Personal information
- Full name: Libor Kozák
- Date of birth: 30 May 1989 (age 36)
- Place of birth: Opava, Czechoslovakia
- Height: 1.92 m (6 ft 4 in)
- Position(s): Striker

Team information
- Current team: Sparta Prague B (assistant)

Youth career
- 2001–2006: Opava

Senior career*
- Years: Team / Apps / (Gls)
- 2006–2008: Opava / 41 / (19)
- 2008–2013: Lazio / 58 / (10)
- 2009–2010: → Brescia (loan) / 29 / (3)
- 2013–2017: Aston Villa / 20 / (4)
- 2017–2018: Bari / 15 / (2)
- 2018–2019: Livorno / 9 / (0)
- 2019: Slovan Liberec / 10 / (7)
- 2019–2021: Sparta Prague / 44 / (18)
- 2021–2022: Puskás Akadémia / 25 / (4)
- 2022: Slovácko / 11 / (1)
- 2023: Trinity Zlín / 12 / (4)
- 2023–2024: Arezzo / 8 / (0)
- 2024–2025: Opava / 26 / (7)

International career
- 2007–2008: Czech Republic U19 / 9 / (3)
- 2009–2011: Czech Republic U21 / 14 / (3)
- 2012–2019: Czech Republic / 9 / (2)

Managerial career
- 2025–: Sparta Prague B (assistant)

= Libor Kozák =

Czech footballer (born 1989)

Libor Kozák (born 30 May 1989) is a Czech former professional footballer who played as a striker. He started and ended his career in Opava. Among the most notable clubs where he played were Lazio, Aston Villa and Sparta Prague. He also played for the Czech Republic national football team.

==Club career==
===SFC Opava===
Kozák started his career in 2001 with Czech club Slezský FC Opava, first playing with its youth teams before being promoted to the first team in 2007. Considered a promising talent, Kozák was a prolific goalscorer in the Czech Second Division with Opava. In October 2007, he scored his first hat-trick, coming in a 5–1 Opava win against FC Zenit Čáslav in the second division.

In January 2008, Kozák went on trial with English Premier League club Portsmouth, however he did not join Pompey.

===Lazio===
Kozák joined Lazio in July 2008, signing a five-year contract, with rumours that Lazio club president Claudio Lotito paid a €1.2 million ($1.8 million) transfer fee. He later went on loan to Serie B side Brescia in the 2009–10 Serie B to gain experience and regular playing time. On 26 September 2009, Kozák scored his first goal in Italy against Grosseto.

→ Dataset content:

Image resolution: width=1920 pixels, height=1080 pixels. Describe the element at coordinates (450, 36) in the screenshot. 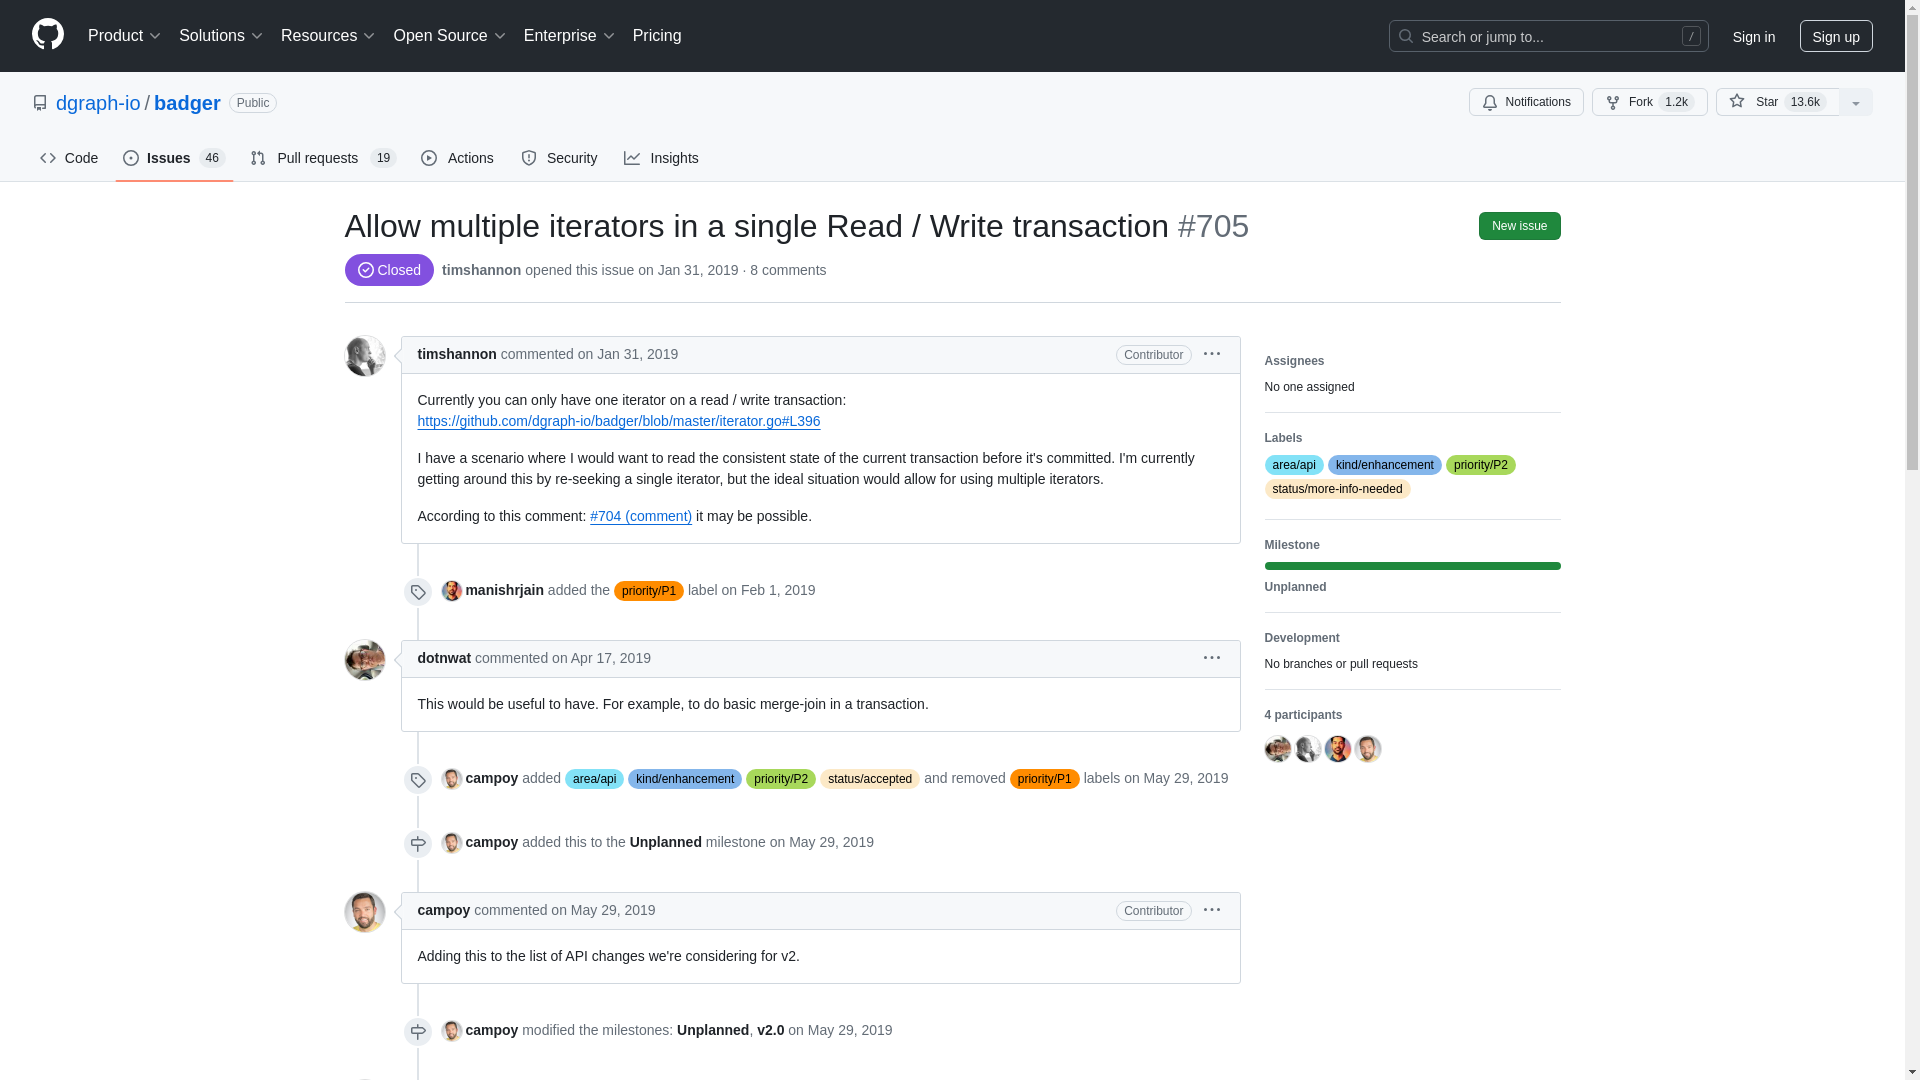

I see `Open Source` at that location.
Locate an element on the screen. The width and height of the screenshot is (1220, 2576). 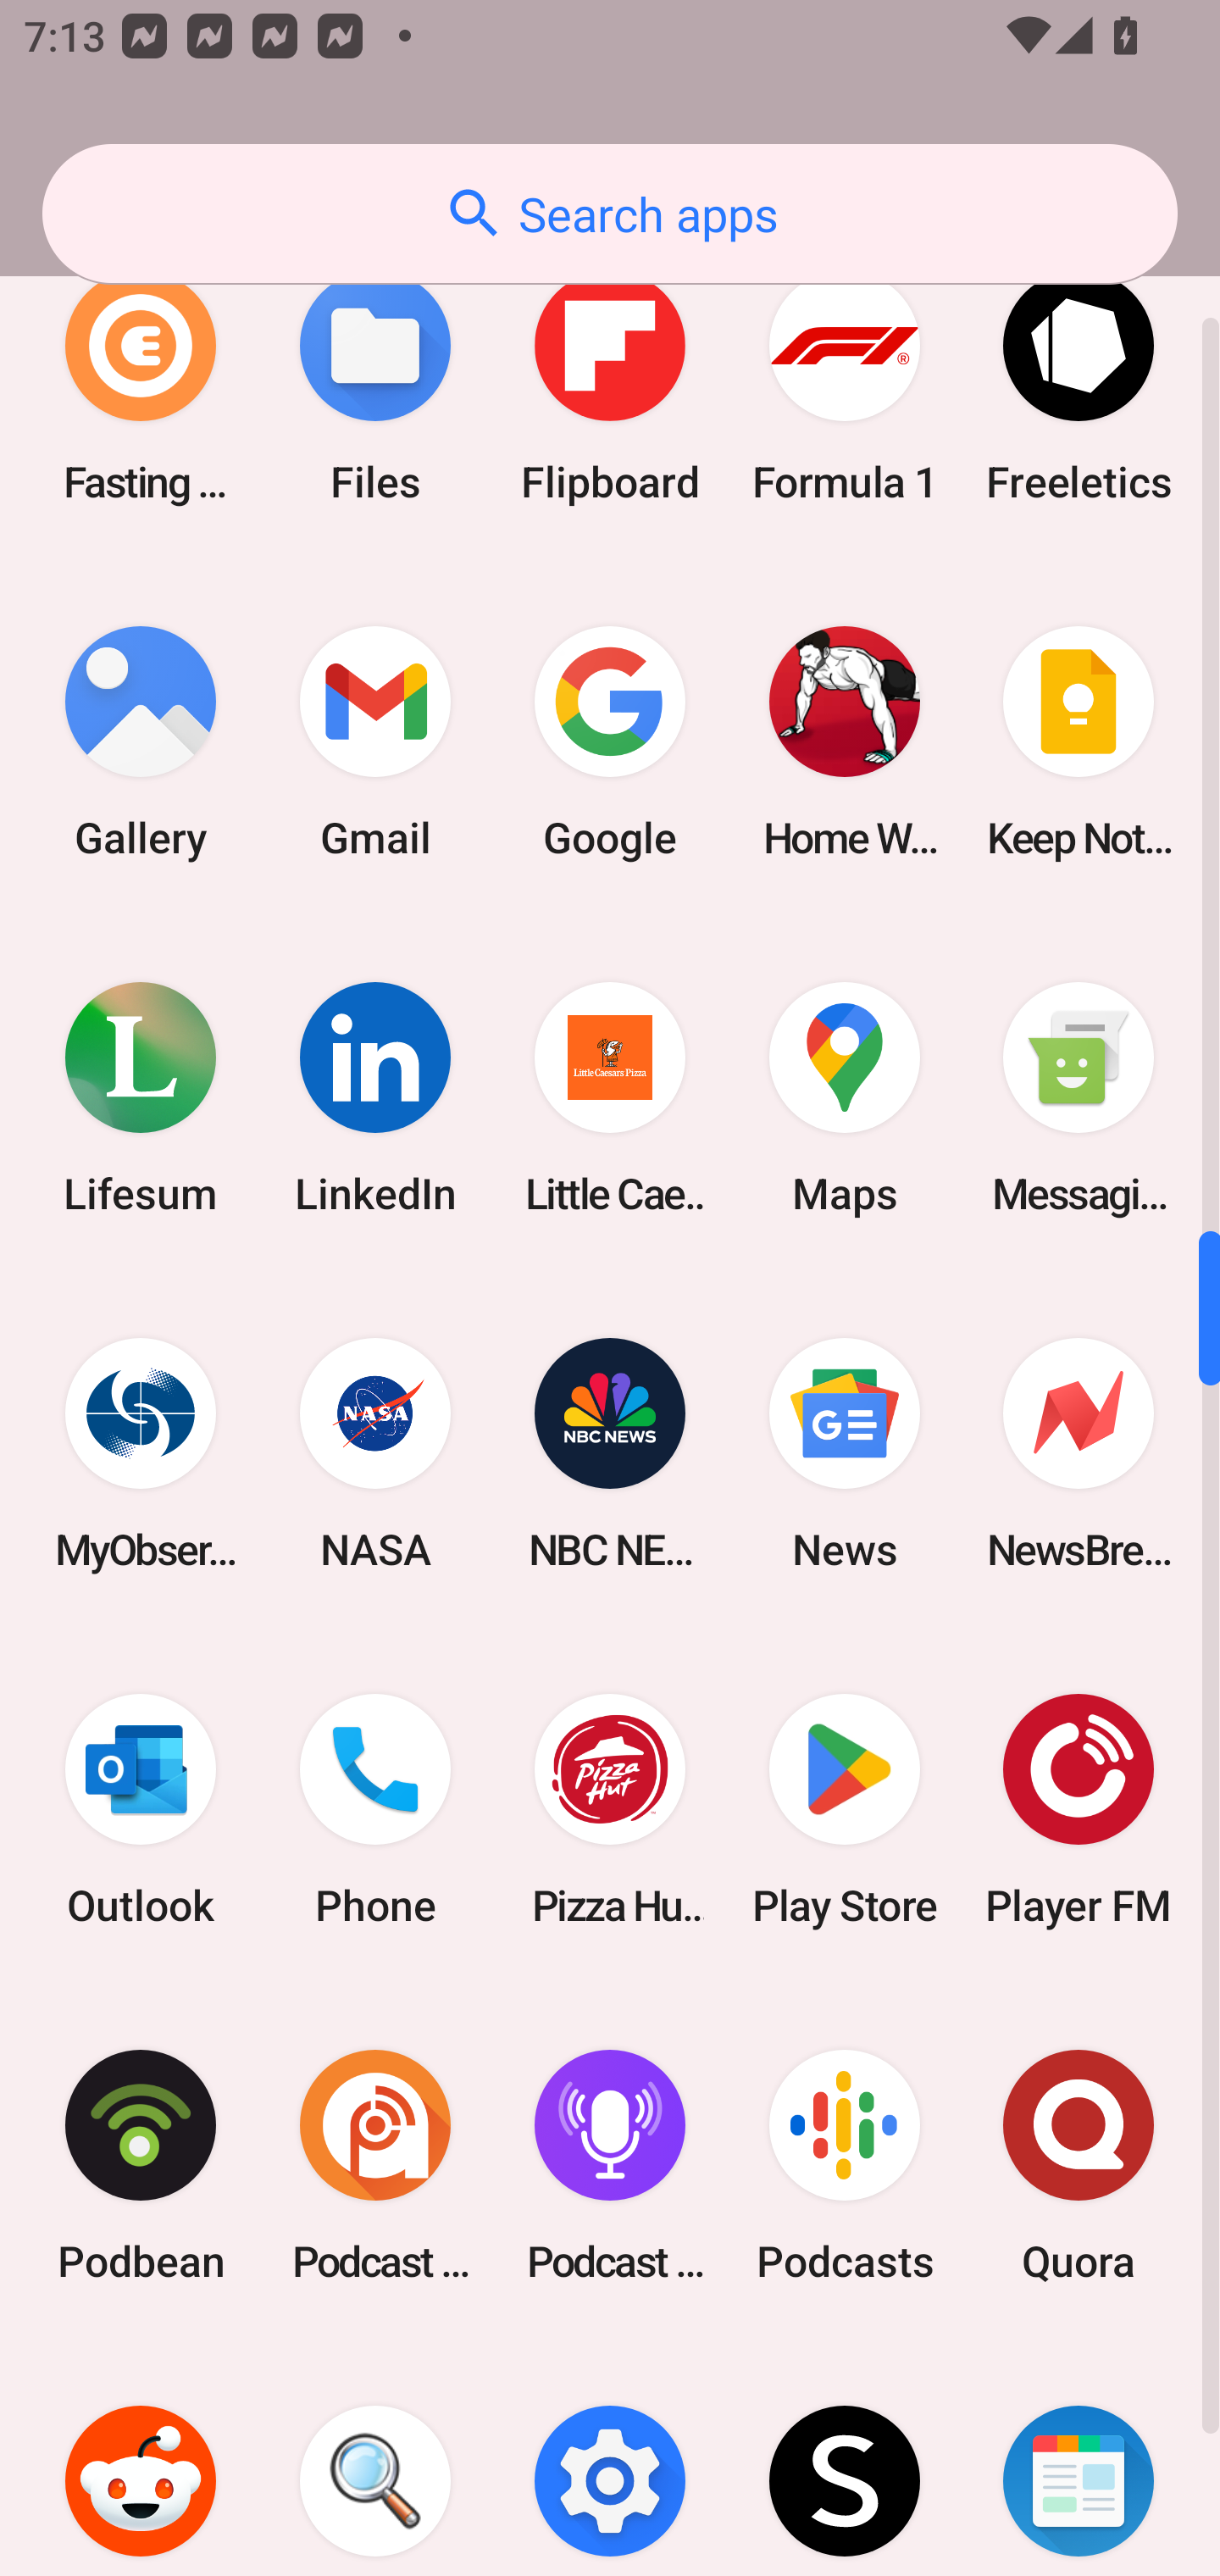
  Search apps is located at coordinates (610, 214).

→ Tasks and exercises:
(1) Answer from the Libor Kozák text:
(a) What height is listed for him?
(b) With which English Premier League club did he go on trial in January 2008?
(c) Against which side did he score his first goal in Italy?
(2) Transcribe a section of the Libor Kozák text, beginning at the words "- 2009–2010: →" and stopping after the words "Liberec / 10 / (7)".

→ Answers given:
(1)
(a) 1.92 m (6 ft 4 in)
(b) Portsmouth
(c) Grosseto

(2)
- 2009–2010: → Brescia (loan) / 29 / (3)
- 2013–2017: Aston Villa / 20 / (4)
- 2017–2018: Bari / 15 / (2)
- 2018–2019: Livorno / 9 / (0)
- 2019: Slovan Liberec / 10 / (7)